Si acaso, lo trágico dota al filme de mayor hondura humana, al humanizar -valga la redundancia- a Richet (Gene Lockhart), el personaje risible -ese policía, desplazado por Vidoq en el favor del ministro, que se sirve de patéticos disfraces (otra vez las máscaras) en sus pesquisas- cuando espía a su mujer -Loretta- disfrazado de vendedor de pájaros (un toque mozartiano, claro, de La flauta mágica) y confunde, desde la calle, la sombra de un maniquí con -Vidoq- el amante... Fatales sombras.
Y transfigurarlo en un ser conmovedor justo cuando se contempla a sí mismo de esa guisa en un espejo (otra vez los espejos) tras disparar sobre Loretta, que lo confunde con Vidoq -equívocos fatales-, al descubrirla bajo la forma de una sombra medio desnuda tras el biombo, esperando al amante con el que se había citado en la tienda... Y los pájaros vuelan espantados, como Richet se espanta de su propia locura.
Tenía razón también Antonio Drove cuando definió Escándalo en París como una película casi surrealista, preñada de asuntos y figuras cardinales en la obra de Sirk: la identidad, el peso del pasado, los personajes como sombras, la representación, los espejos... Desde luego fue uno de nuestros más dichosos descubrimientos en lo que va de año. Un travieso y encantado tiovivo chino.

- QUÉ HACER
1. Cite textualmente la parte del fragmento sobre Escándalo en París que empieza con las palabras que contienen "Tenía razón también" y termina con "encantado tiovivo chino.".
2. Traduzca al inglés esta oración del fragmento sobre Escándalo en París: «Desde luego fue uno de nuestros más dichosos descubrimientos en lo que va de año.»

- DATOS DE ORIGEN
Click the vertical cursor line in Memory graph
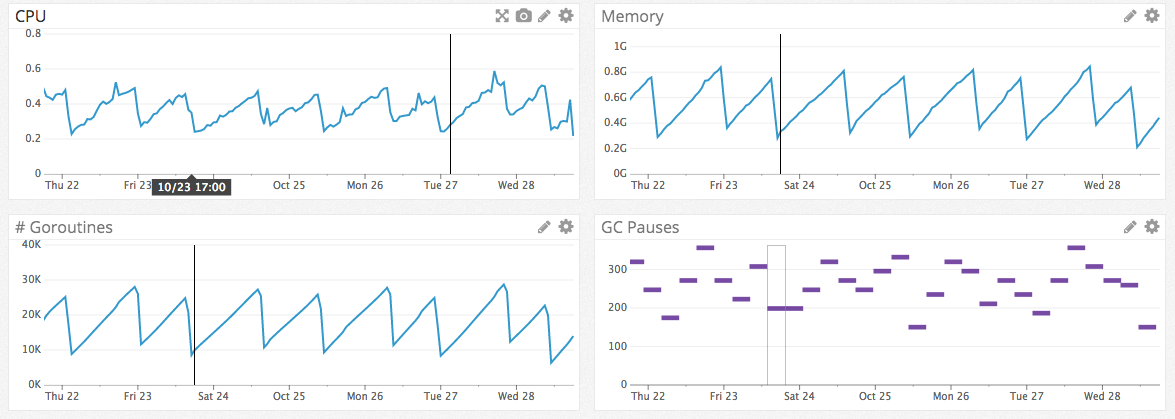Viewport: 1175px width, 419px height. click(780, 103)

- RESPUESTAS
1.
Tenía razón también Antonio Drove cuando definió Escándalo en París como una película casi surrealista, preñada de asuntos y figuras cardinales en la obra de Sirk: la identidad, el peso del pasado, los personajes como sombras, la representación, los espejos... Desde luego fue uno de nuestros más dichosos descubrimientos en lo que va de año. Un travieso y encantado tiovivo chino.

2. Certainly, it was one of our most fortunate discoveries so far this year.